Há seis anos resolveu mesmo abandonar Londres e mudar-se para Paris. Não tinha contactos em França, não dominava a língua, dormiu ao relento, em hotéis precários, em cozinhas de restaurantes onde trabalhou ou em casa de namoradas que mal conheceu. Uma vida vagabunda que prefere não romantizar.

Em casa dos pais, novo, havia começado a tocar viola e piano, mas nada de mais. Nunca teve treino formal com qualquer instrumento mas aos 15 anos, depois de ouvir Satie e de ver Antony tocar canções do seu álbum de estreia na TV, imaginou que poderia vir a fazer o mesmo. E assim aconteceu.

==========

▸ **Ação pedida 1**
No excerto sobre a mudança de Londres para Paris, com que idade surgiu a ideia de vir a fazer o mesmo que Antony?
▸ **Ação pedida 2**
Continue o excerto sobre a mudança de Londres para Paris a partir da última frase apresentada.

(Itens guardados de uma coleção)
==========

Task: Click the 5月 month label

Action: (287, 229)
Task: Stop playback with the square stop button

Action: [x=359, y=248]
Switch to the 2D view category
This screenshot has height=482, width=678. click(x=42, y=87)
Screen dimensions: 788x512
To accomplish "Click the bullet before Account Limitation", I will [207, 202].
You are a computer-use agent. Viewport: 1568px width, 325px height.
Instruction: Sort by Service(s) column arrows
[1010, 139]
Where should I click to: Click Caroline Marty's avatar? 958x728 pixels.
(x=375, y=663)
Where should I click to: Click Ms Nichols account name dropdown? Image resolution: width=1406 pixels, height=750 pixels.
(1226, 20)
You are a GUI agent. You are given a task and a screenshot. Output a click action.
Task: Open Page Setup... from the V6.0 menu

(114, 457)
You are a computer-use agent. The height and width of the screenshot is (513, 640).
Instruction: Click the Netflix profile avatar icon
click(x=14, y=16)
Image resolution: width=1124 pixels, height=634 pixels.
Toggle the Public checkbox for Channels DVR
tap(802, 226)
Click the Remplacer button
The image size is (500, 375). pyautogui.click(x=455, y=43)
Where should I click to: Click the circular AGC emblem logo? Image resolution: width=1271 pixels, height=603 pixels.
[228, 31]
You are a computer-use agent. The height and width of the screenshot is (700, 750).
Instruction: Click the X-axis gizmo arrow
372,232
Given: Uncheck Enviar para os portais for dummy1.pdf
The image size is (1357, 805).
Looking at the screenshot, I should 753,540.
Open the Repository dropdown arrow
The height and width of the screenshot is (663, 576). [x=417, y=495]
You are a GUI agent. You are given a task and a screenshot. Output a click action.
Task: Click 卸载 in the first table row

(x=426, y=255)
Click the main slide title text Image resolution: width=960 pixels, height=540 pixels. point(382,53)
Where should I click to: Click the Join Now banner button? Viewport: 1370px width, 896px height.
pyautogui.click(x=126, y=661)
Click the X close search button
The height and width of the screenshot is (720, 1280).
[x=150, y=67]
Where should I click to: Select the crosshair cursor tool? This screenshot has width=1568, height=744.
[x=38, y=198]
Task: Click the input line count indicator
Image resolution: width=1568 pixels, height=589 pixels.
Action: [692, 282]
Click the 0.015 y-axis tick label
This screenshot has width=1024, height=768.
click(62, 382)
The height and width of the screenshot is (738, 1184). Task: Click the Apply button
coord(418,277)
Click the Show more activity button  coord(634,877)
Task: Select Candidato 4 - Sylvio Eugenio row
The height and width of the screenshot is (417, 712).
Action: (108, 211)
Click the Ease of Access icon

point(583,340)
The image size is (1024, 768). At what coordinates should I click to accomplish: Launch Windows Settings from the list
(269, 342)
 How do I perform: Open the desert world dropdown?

==========

▸ **Resultado da tarefa 1**
Aos 15 anos, depois de ouvir Satie e de ver Antony tocar canções do seu álbum de estreia na TV.

▸ **Resultado da tarefa 2**
Em França começou a tocar no metro (existem inúmeros vídeos de telemóvel no YouTube, registando-o), ao mesmo tempo que foi tomando contacto com a realidade musical gaulesa, continuando a ouvir Satie, mas também Léo Ferré, Edith Piaf ou Jacques Brel. O seu carisma, a presença imponente, o vozeirão e as canções que interpretava (Cohen, Dylan ou Hendrix) acabaram por chamar a atenção de um amigo de Matthieu Gazier, que mantém uma editora independente e que se tornou seu manager, acabando por lhe possibilitar a gravação do EP de estreia Cornerstone.  

Hoje tem algum pudor em falar desses tempos em que a rua era a sua morada. Faz sentido. Receia que a curiosidade pela sua biografia acabe por suplantar o interesse pela música. “As pessoas querem que lhes seja contada uma bela história”, dizia ao The Guardian, consciente dos perigos da efabulação.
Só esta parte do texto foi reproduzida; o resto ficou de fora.